2. Claflin Doctrine: Trust cant be term or mod prior to time fixed for term even if all bene.s consent if term/mod would be contrary to material purpose of
settlor.
3. Stuchell (90): T testamentary trust left remainder to 4 grandkids, 1 was handicapped, other 3 want special needs trust for him so he doesnt get outright & is
still eligible for state benefits. Ps argue unforeseen circumstances-exception to Claflin.
a. UPSHOT: Ct said cant modify/terminate solely for advantages of bene.s. Must be absolutely necessary & w/in trust purpose.
4. Exceptions to Claflin Doctrine
a. UTC differentiates deviation & modification; b/w administration & dispositive changes.
b. Cts are more likely to make administrative changes & less likely to do dispositive changes.
c. UTC- permits mod/term, of administrative or dispositive, if doing so would further purpose of trust & circumstances werent anticipated by T.
1. UTC: Ct can modify admin terms in trust if continuation of trust on its existing terms would be impracticable or wasteful or impair trusts administration.
Upon termination, trustee shall distribute trust prop in matter consistent w/ purposes of trust. If changed circs doesnt go to challenging purpose of trust, can
only make changes administratively. But if very purpose is at issue, Ct can change distribution itself or interest.

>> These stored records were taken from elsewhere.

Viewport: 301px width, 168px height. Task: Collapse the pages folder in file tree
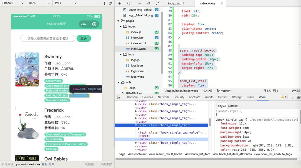tap(119, 21)
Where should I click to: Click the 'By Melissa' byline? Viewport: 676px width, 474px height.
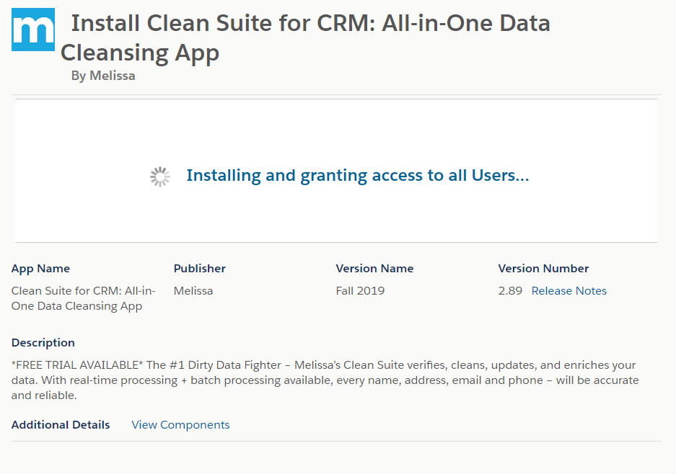point(103,76)
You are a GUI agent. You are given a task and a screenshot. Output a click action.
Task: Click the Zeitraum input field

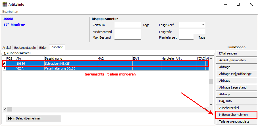pyautogui.click(x=128, y=25)
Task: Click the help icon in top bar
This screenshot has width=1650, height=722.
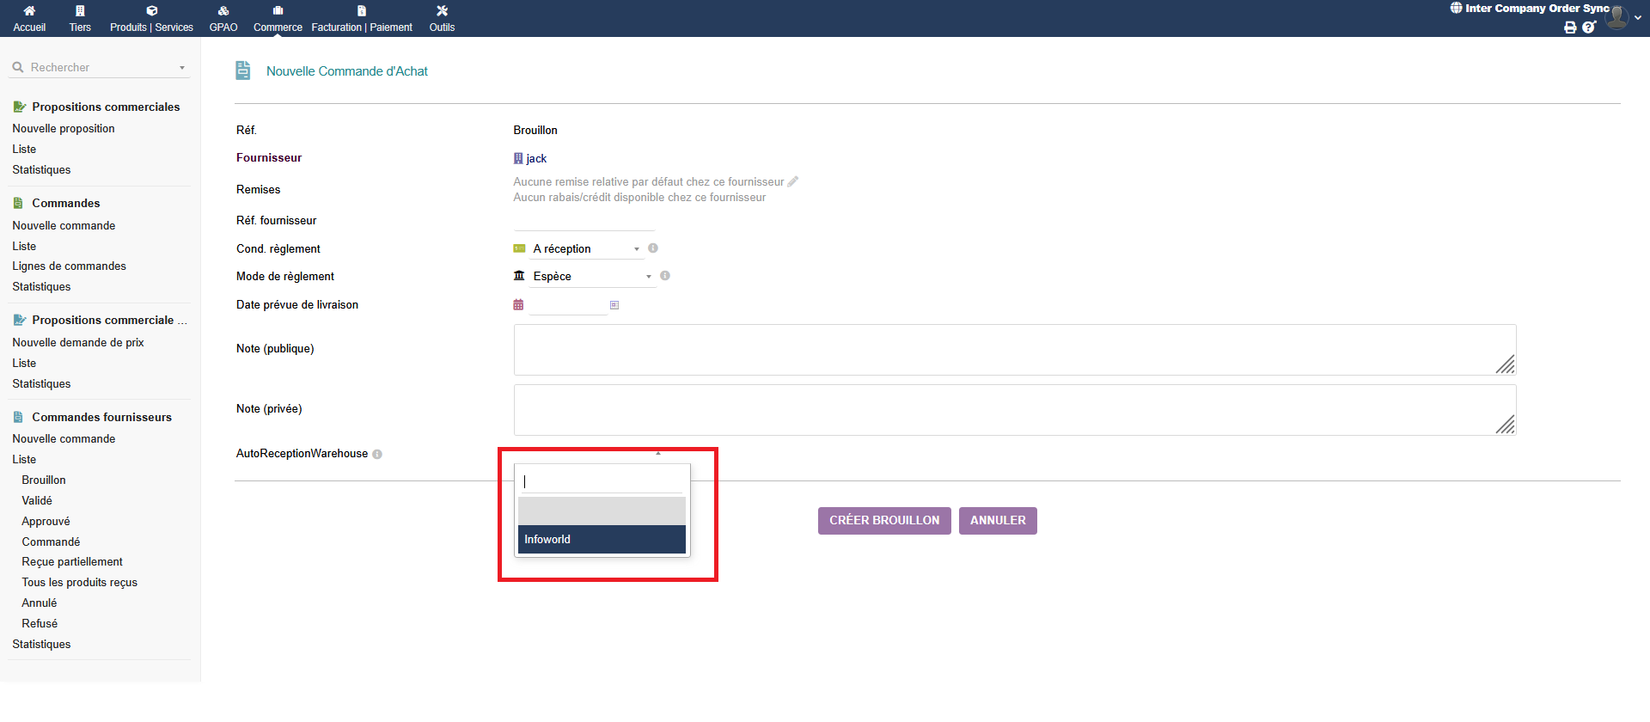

5. Trust Protector: has no fiduciary duties, but does check trustee. Has power to do certain things.
B. Termination of Trusts (need settlor agreement or all bene.s to agree)
1. Claflin rule: W/o consent of settlor, cant terminate trust b4 time set for termination-settlor intended trustee to manage as intermediary, not for bene to get
outright-unless all bene.s consent & trust purpose has been fulfilled. Issues that arise: 1) has material purpose of trust been satisfied? 2) all bene.s b4 Ct?
1. Usually no termination if: spendthrift clause, discretionary trust, support trust, delays receipt of principal until particular age.
2. Brown (87): T set up trust to educate nephews kids & after for him & his wife to live in style & manner theyre accustomed (income & principal to be
used). After principal goes to kids. Everyone agreed to get trust terminated & go to nephew & wife.
a. UPSHOT: Trust cant be terminated unless material purposes have been satisfied.
C. Trustee Removal Settlor, co-trustee, or bene can request trustee removal if: (1) Trustee has materially breached trust ; (2) Theres lack of cooperation among
cotrustees that substantially impairs administration of trust ; (3) Ct determines that trustee removal is in best interest of trust: Due to substantial change in
circumstances; Material purpose isnt violated.